# [Your instructions]
For each statement, answer yes or no on whether it agrees with the mailing list thread on moving linked data sets, and quote the exact words from the thread that settle it. (a) The prototype was sent on to data.bnf.fr with a 301 redirection. (b) Bernard Vatant recommends owl:sameAs links. (c) RAMEAU is used by the National Library of France for describing books.

# [Text segment]
════════

Re: Question on moving linked data sets

2012-04-19 Thread Bernard Vatant
Hello Antoine

My take on this would be to use dcterms:isReplacedBy links rather than
owl:sameAs
Description of the concepts by BNF might change in the future and although
the original identifier is the same, the description might be out of sync
at some point.

Bernard

Le 19 avril 2012 16:23, Antoine Isaac ais...@few.vu.nl a écrit :

 Dear all,

 We have a question on an what to do when a linked data set is moved from
 one namespace to the other. We searched for recipes to apply, but did not
 really find anything 'official'  around...
  The VU university of Amsterdam has published a Linked Data SKOS
 representation of RAMEAU [1] as a prototype, several years ago. For example
 we have
 http://stitch.cs.vu.nl/**vocabularies/rameau/ark:/**12148/cb14521343bhttp://stitch.cs.vu.nl/vocabularies/rameau/ark:/12148/cb14521343b

 Recently, BnF implemented its own production service for RAMEAU. The
 previous concept is at:
 http://data.bnf.fr/ark:/12148/**cb14521343bhttp://data.bnf.fr/ark:/12148/cb14521343b
 (see RDF at 
 http://data.bnf.fr/14521343/**web_semantique/rdf.xmlhttp://data.bnf.fr/14521343/web_semantique/rdf.xml
 )

 The production services makes the prototype obsolete. Our issue is how to
 properly transition from one to the other. Several services are using the
 URIs of the prototype. For example at the Library of Congress:
 http://id.loc.gov/authorities/**subjects/sh2002000569http://id.loc.gov/authorities/subjects/sh2002000569

 We can ask for the people we know to change their links. But identifying
 the users of URIs seems too manual, error-prone a process. And of course in
 general we do not want links to be broken.

 Currently we have done the following:

 - a 301 moved permanently redirection from the 
 stitch.cs.vu.nl/rameauprototype to
 data.bnf.fr.

 - an owl:sameAs statement between the prototype URIs and the production
 ones, so that a client searching for data on the old URI gets data that
 enables it to make the connection with the original resource (URI) it was
 seeking data about.

 Does that seem ok? What should we do, otherwise?

 Thanks for any feedback you could have,

 Antoine Isaac (VU Amsterdam side)
 Romain Wenz (BnF side)

 [1] RAMEAU is a vocabulary (thesaurus) used by the National Library of
 France (BnF) for describing books.




-- 
*Bernard Vatant
*
Vocabularies  Data Engineering
Tel :  + 33 (0)9 71 48 84 59
 Skype : bernard.vatant
Linked Open Vocabularies http://labs.mondeca.com/dataset/lov


*Mondeca**  **   *
3 cité Nollez 75018 Paris, France
www.mondeca.com
Follow us on Twitter : @mondecanews http://twitter.com/#%21/mondecanews


Re: Question on moving linked data sets

2012-04-19 Thread Ed Summers
Hi Antoine,

First, congratulations on http://data.bnf.fr/ that is a major milestone!

════════

# [Data block]

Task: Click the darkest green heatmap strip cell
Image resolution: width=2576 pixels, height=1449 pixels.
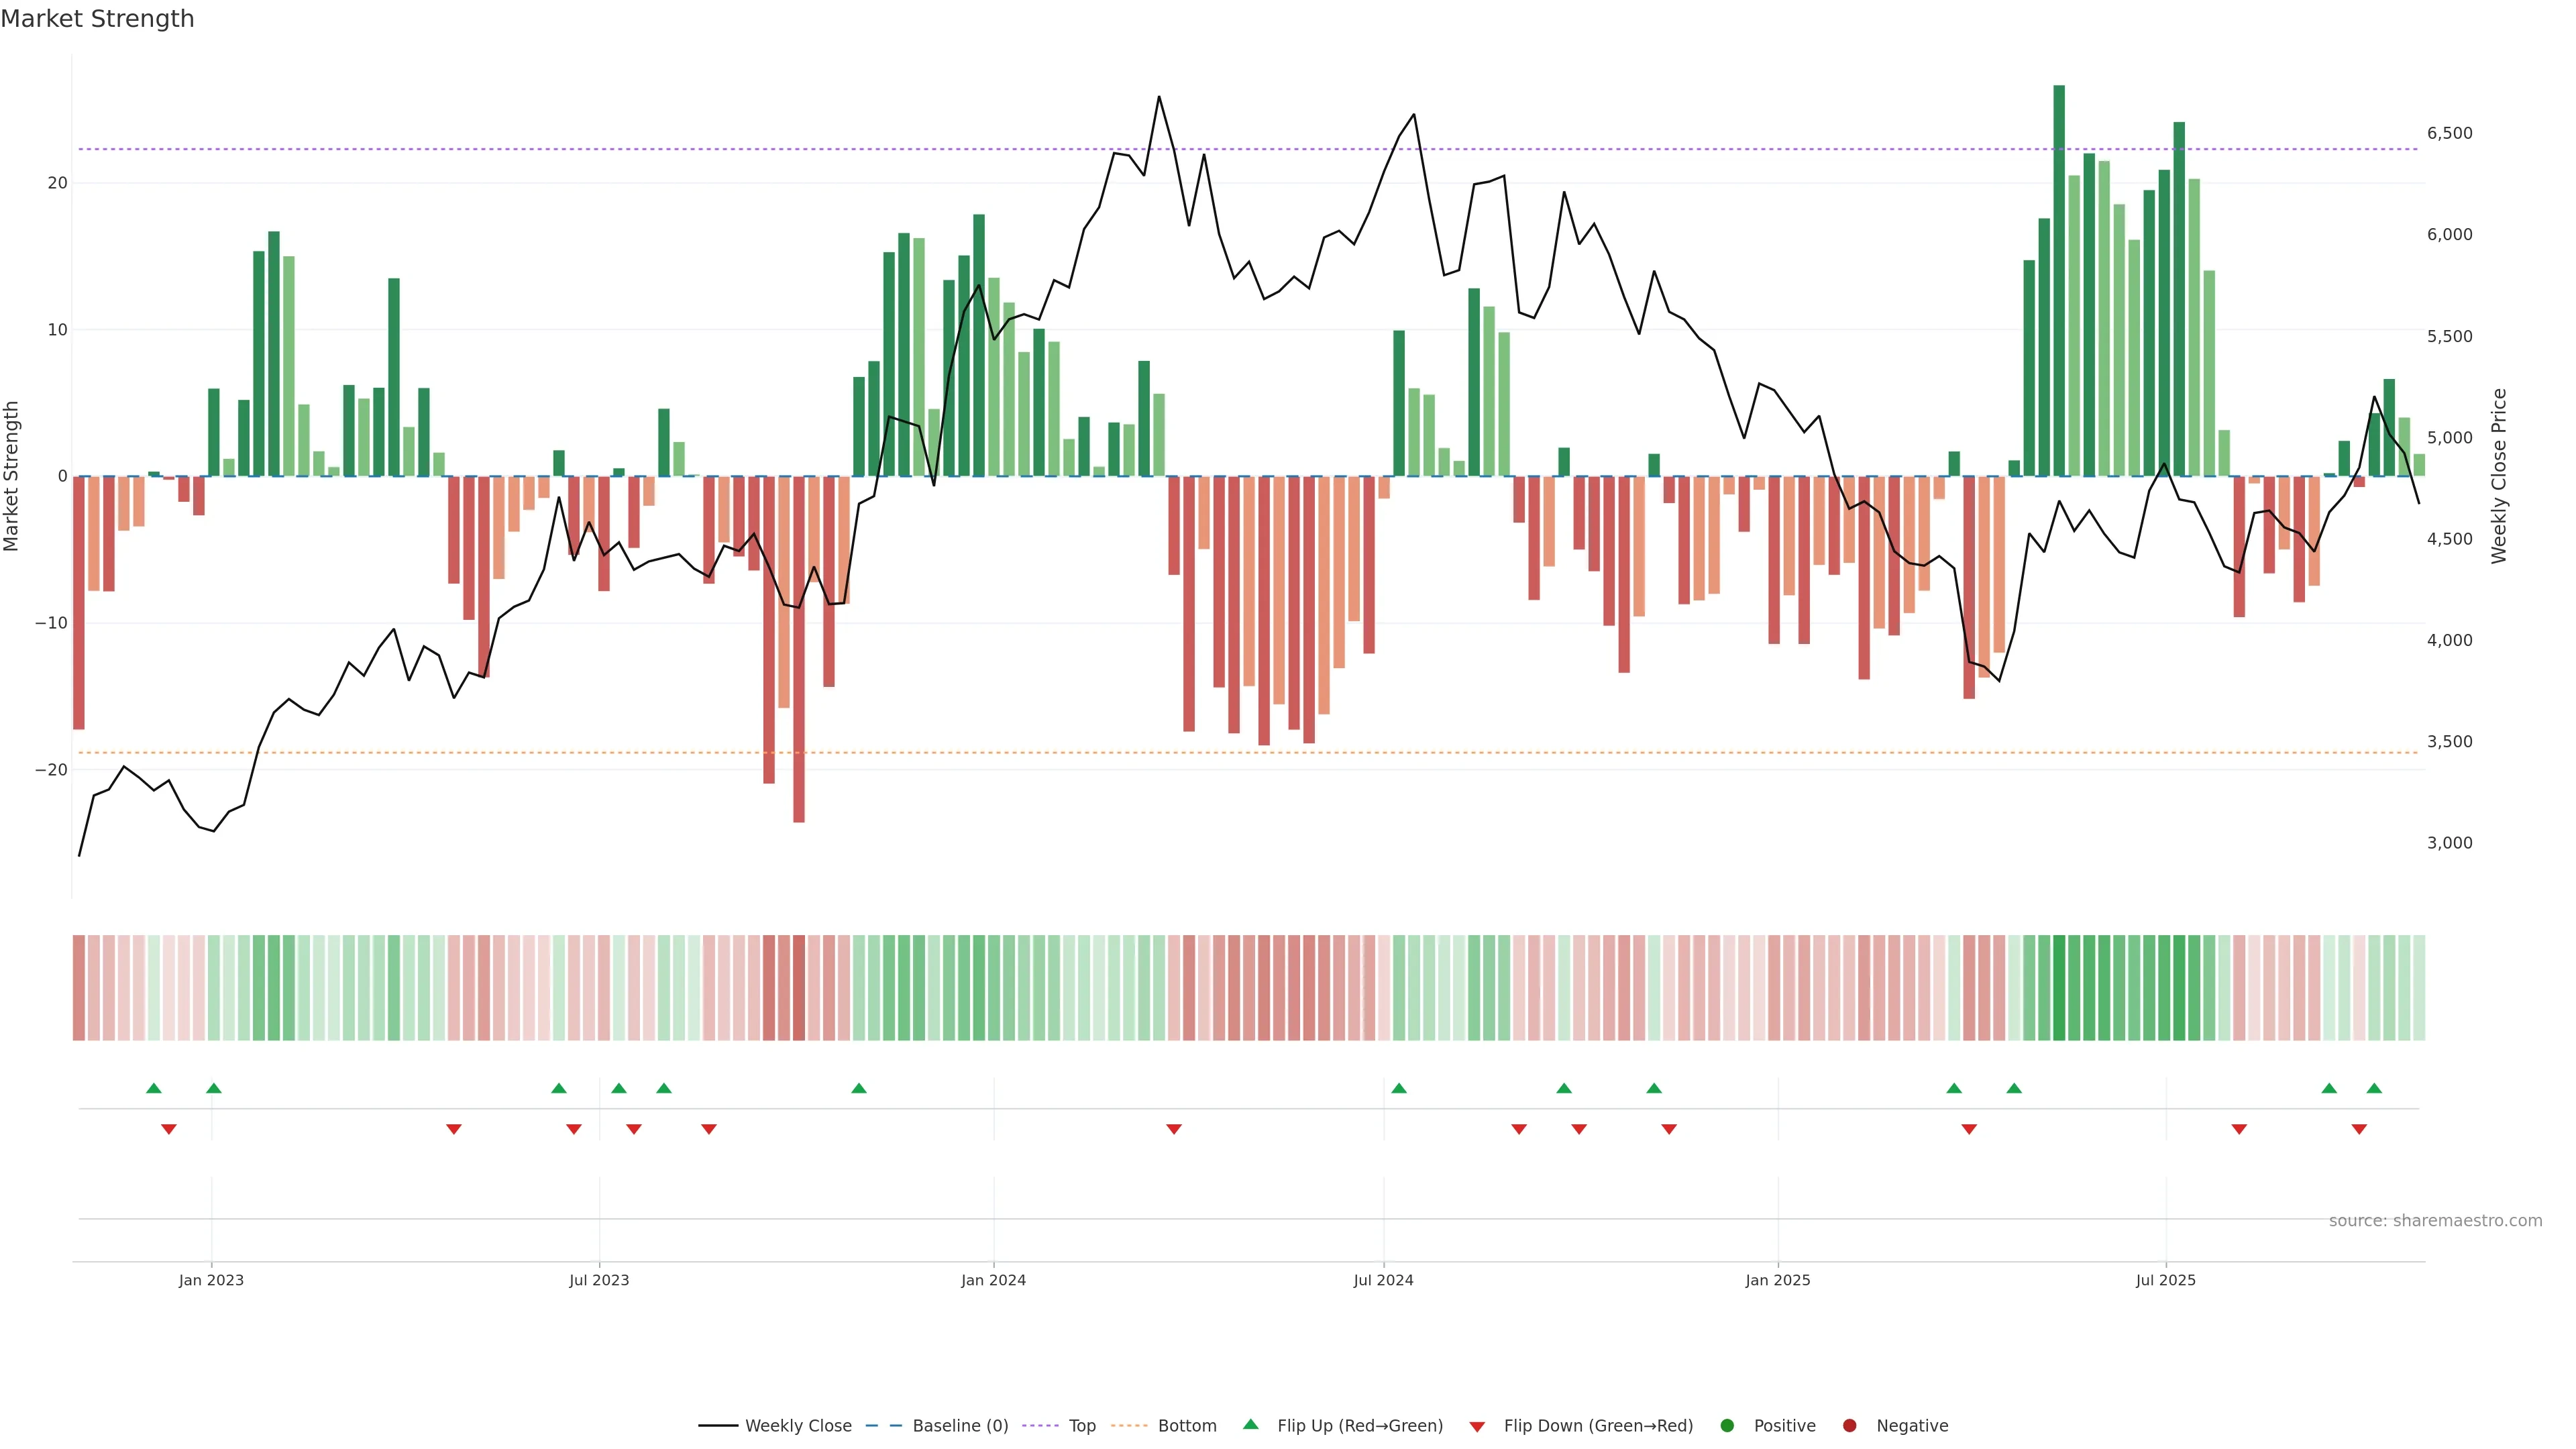Action: pyautogui.click(x=2059, y=988)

════════

# [Answer to this task]
(a) Yes: "a 301 moved permanently redirection"
(b) No: "use dcterms:isReplacedBy links rather than owl:sameAs"
(c) Yes: "used by the National Library of France (BnF) for describing books"